◆ EXERCISE OBJECTIVE ◆
Answer these from the court opinion below:
1. Which court decided the appeal?
2. What sentence did Bell receive, and what did the jury fail to agree on?
3. In which city, and on what date, did the robbery occur?

◆ SUPPLIED PASSAGE ◆
——————————

J.C. BELL, Appellant,
v.
A.L. LOCKHART, Director, Arkansas Department of Correction, Appellee.

No. 85-1640.

United States Court of Appeals,
Eighth Circuit.

Submitted Jan. 15, 1986.
Decided July 9, 1986.

Gary Corum, Little Rock, Ark., for appellant.

Clint Miller, Little Rock, Ark., for appellee.

Before LAY, Chief Judge, FLOYD R. GIBSON, Senior Circuit Judge, and ROSS, Circuit Judge.

ROSS, Circuit Judge.

1

J.C. Bell was convicted of capital felony murder in an Arkansas state court in 1974 for his participation in the robbery and killing of a store owner. He was sentenced to life imprisonment without parole when the jury deadlocked on the death penalty issue. His petition for a writ of habeas corpus was denied by the United States District Court for the Eastern District of Arkansas, and this appeal followed.

2

Because we agree with the district court that Bell was denied effective assistance of counsel on appeal when his attorney failed to correctly advise Bell concerning the risks of a direct appeal and because we find that Bell was prejudiced thereby, we vacate the judgment of the district court and remand with directions to issue the writ of habeas corpus unless the state will allow Bell an untimely appeal. Further, because our decision may render moot the remaining issues raised by Bell1 we decline to decide those issues at this time.

I. BACKGROUND

3

Bell's conviction arose out of a robbery of a shoe store in Pine Bluff, Arkansas, on February 9, 1974. Two black men were seen entering the store while a third waited in a car in the alley. The cash register was robbed of its contents and the store owner, a prominent white businessman, K.B. Allen, was shot and killed. On February 12, 1974, Bell, and two other black men,2 were charged with first degree murder in the perpetration of robbery. On March 20, 1974, the information charging Bell was amended to reflect a charge of capital felony murder in the perpetration of a robbery.

——————————

◆ DATASET CONTENT ◆
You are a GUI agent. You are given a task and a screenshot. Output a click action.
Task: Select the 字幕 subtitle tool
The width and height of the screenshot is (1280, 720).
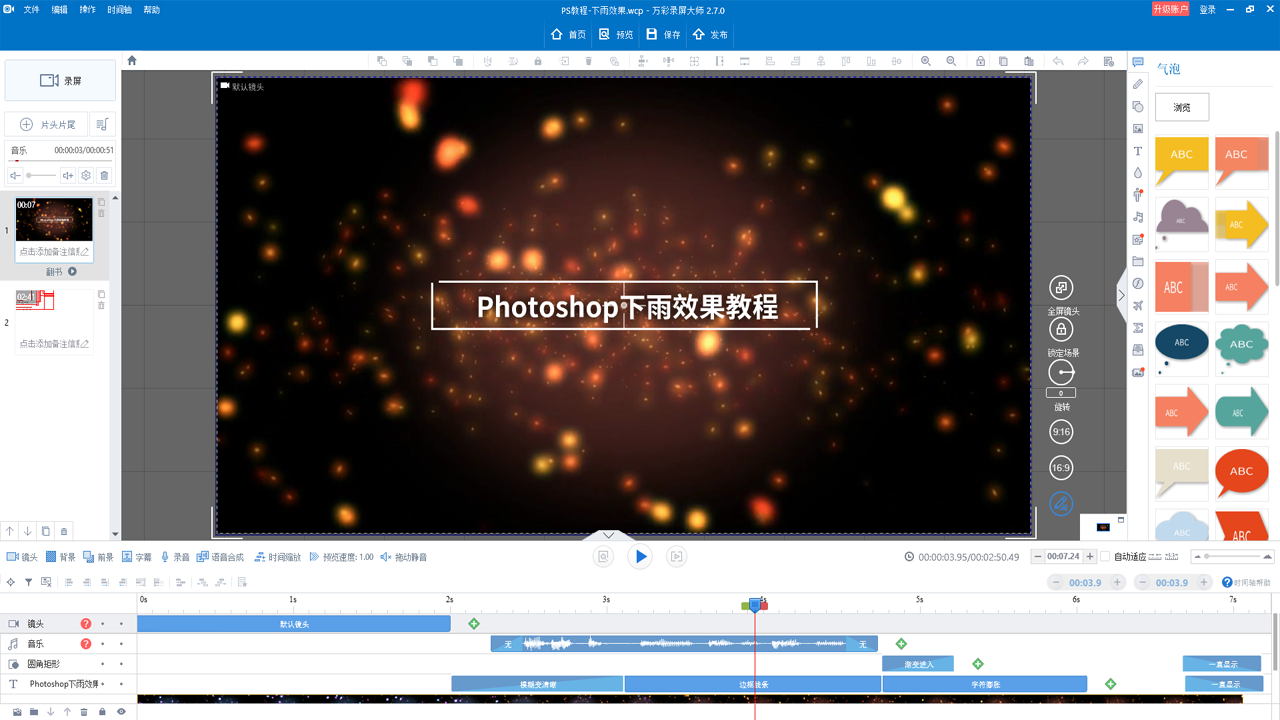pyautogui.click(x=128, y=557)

——————————

◆ TASK RESULT ◆
1. The United States Court of Appeals, Eighth Circuit.
2. Life imprisonment without parole. The jury deadlocked on the death penalty.
3. Pine Bluff, Arkansas, on February 9, 1974.